Dear Sir,
I have a Fortigate Cluster consisting of two units in the main center, and another Fortigate Cluster with two units in the backup center. There is also a single Fortigate unit at a branch location. IPSec VPN tunnels are established between the branch, main center, and backup center. They have implemented iBGP routing on these devices. I have observed that when the primary node in the main center fails, the BGP routes on the branch Fortigate device switch to the primary node in the backup center, and it takes several tens of seconds to switch back to the BGP routes on the main center node. Is it possible to configure the branch Fortigate device not to switch its BGP routes during the main center's HA failover? Alternatively, can the downtime during the switch be reduced to less than 5 seconds?

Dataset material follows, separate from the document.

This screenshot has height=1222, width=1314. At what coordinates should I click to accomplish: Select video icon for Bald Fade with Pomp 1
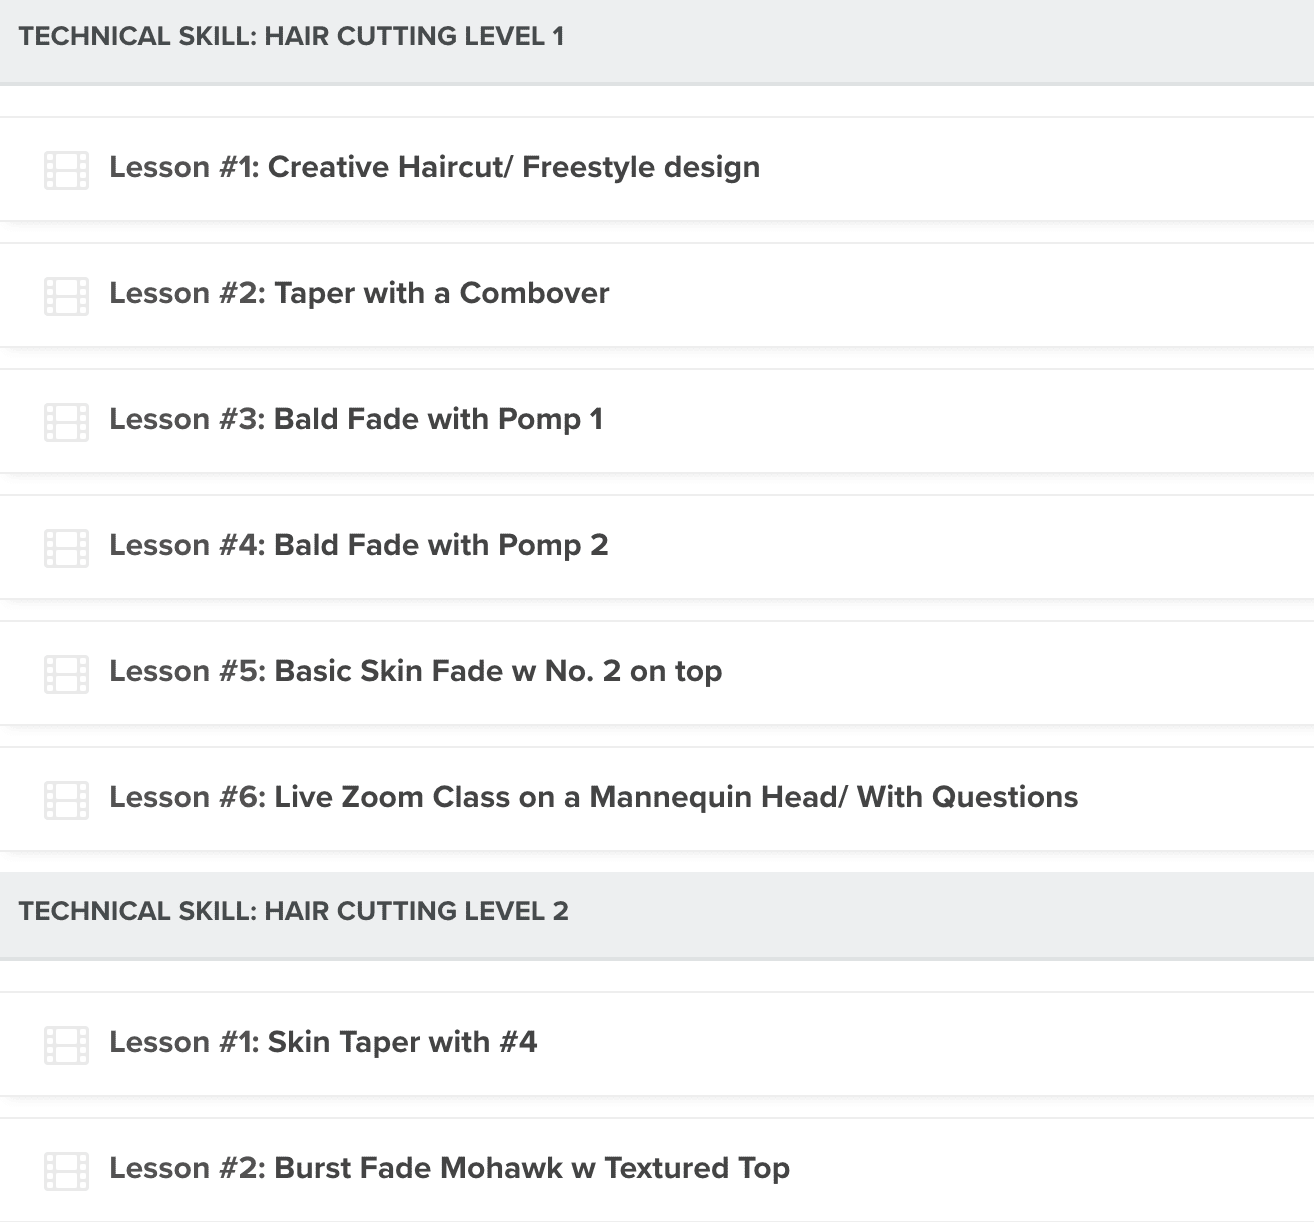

Nominating a forum post submits a request to create a new Knowledge Article based on the forum post topic. Please ensure your nomination includes a solution within the reply.
Hi Bruce,
Please see Technical Tip : Configuring FortiGate HA and BGP g... - Fortinet Community should be helpful.
Best regards,
Jin
I have referred to this article, and the following is my configuration. Please point out which part I still need to pay attention to. It seems that the routes learned by the branch Fortigate through BGP from the main center still disappear for several tens of seconds.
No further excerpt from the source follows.